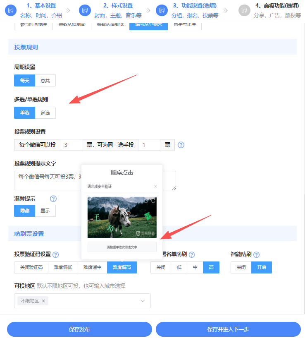This screenshot has width=305, height=338.
Task: Click the 智能防刷 help icon
Action: tap(256, 255)
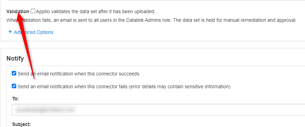
Task: Click into the To email field
Action: click(x=158, y=110)
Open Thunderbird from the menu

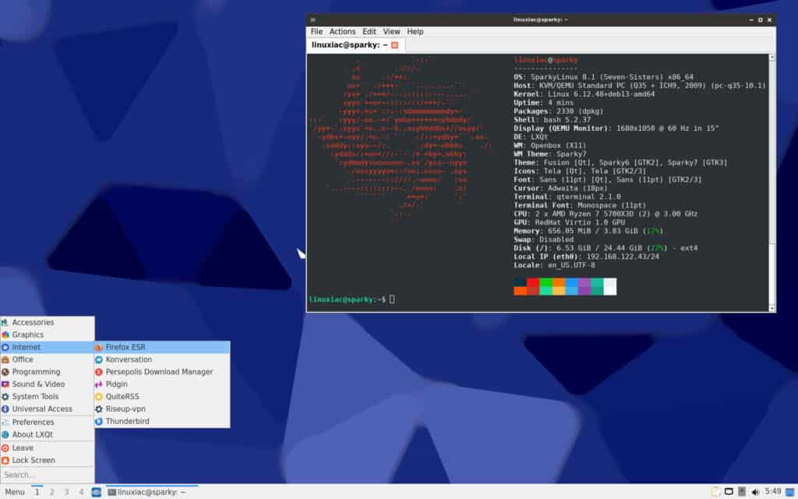pos(127,421)
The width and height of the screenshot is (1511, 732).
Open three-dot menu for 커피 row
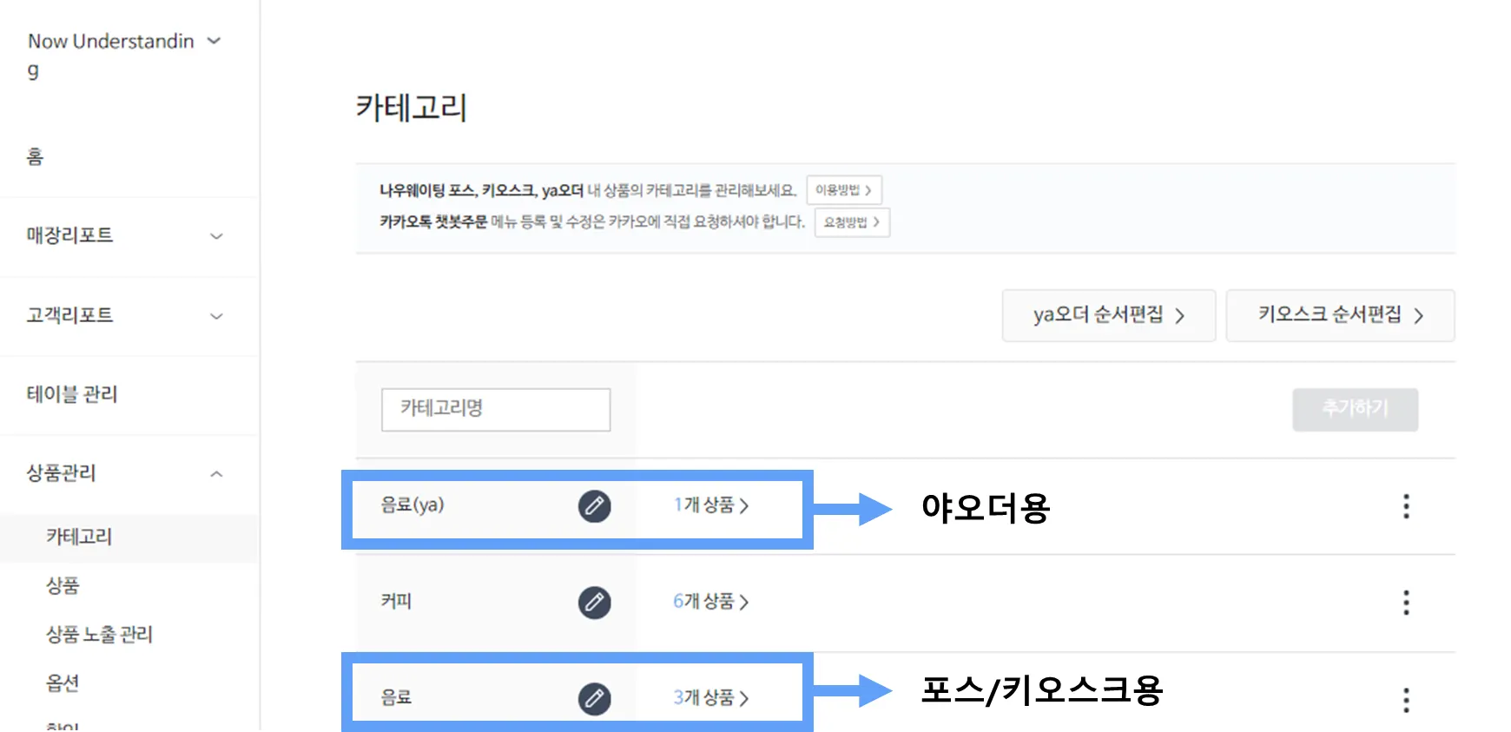(1406, 603)
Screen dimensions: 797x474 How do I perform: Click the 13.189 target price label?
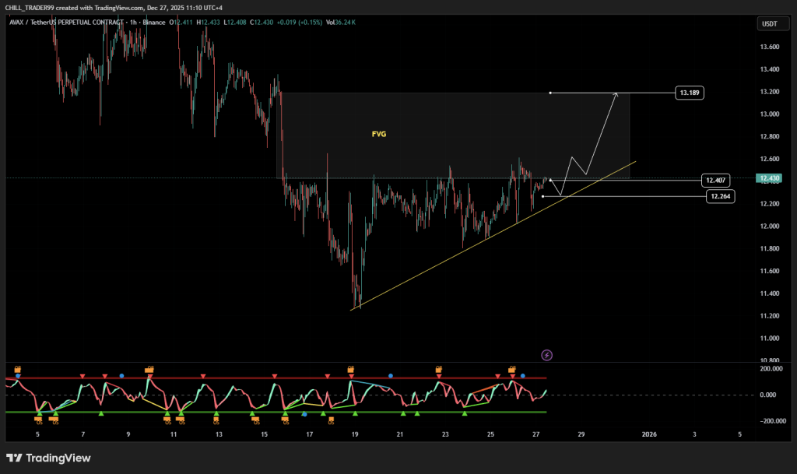pyautogui.click(x=688, y=93)
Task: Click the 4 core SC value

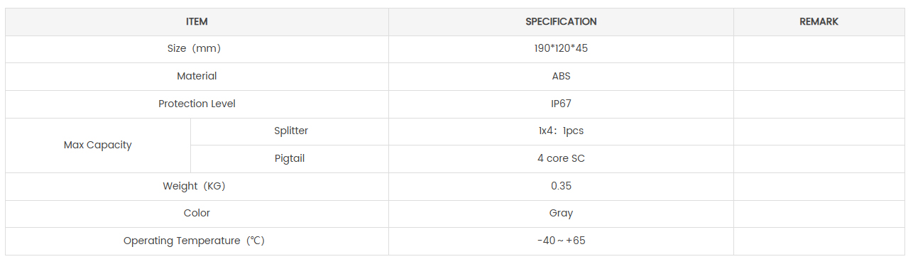Action: pyautogui.click(x=561, y=159)
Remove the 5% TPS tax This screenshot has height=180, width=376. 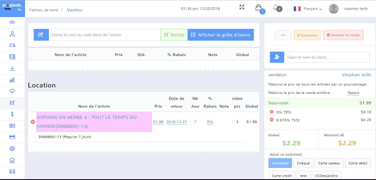coord(272,112)
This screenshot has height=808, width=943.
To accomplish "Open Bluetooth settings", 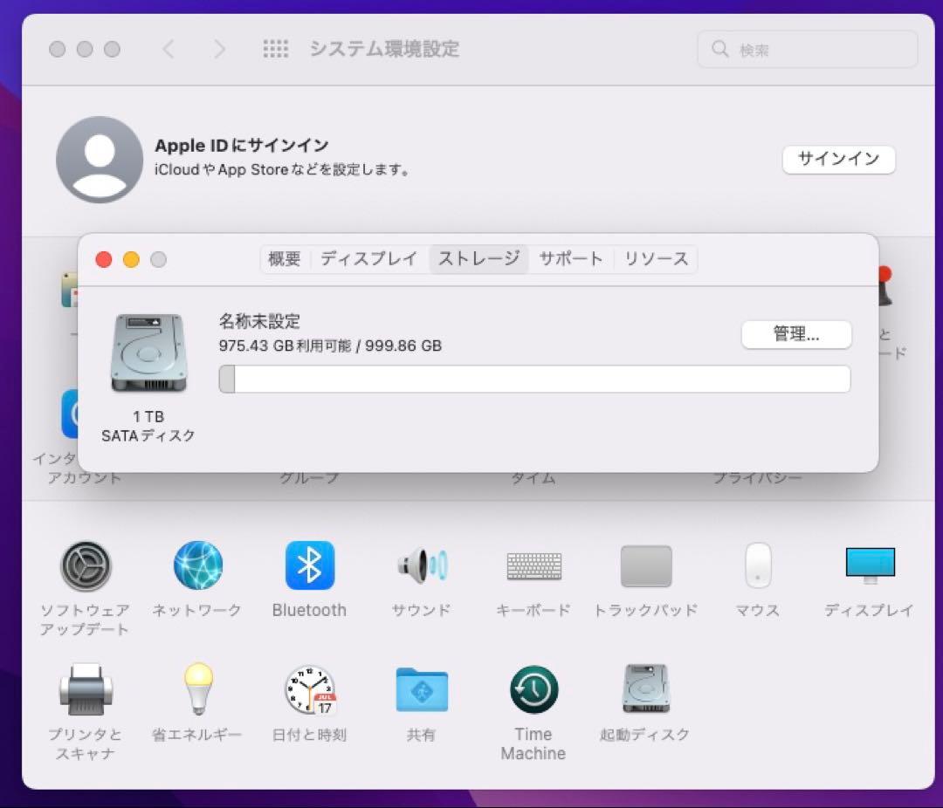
────────────────────────────────────────
> _Assignment_:
Set the pictures aside and restate word for word only the lines from the line containing "This screenshot has height=808, width=943." through the end of the entries above, both included.

> _Exercise response_:
This screenshot has height=808, width=943.
To accomplish "Open Bluetooth settings", 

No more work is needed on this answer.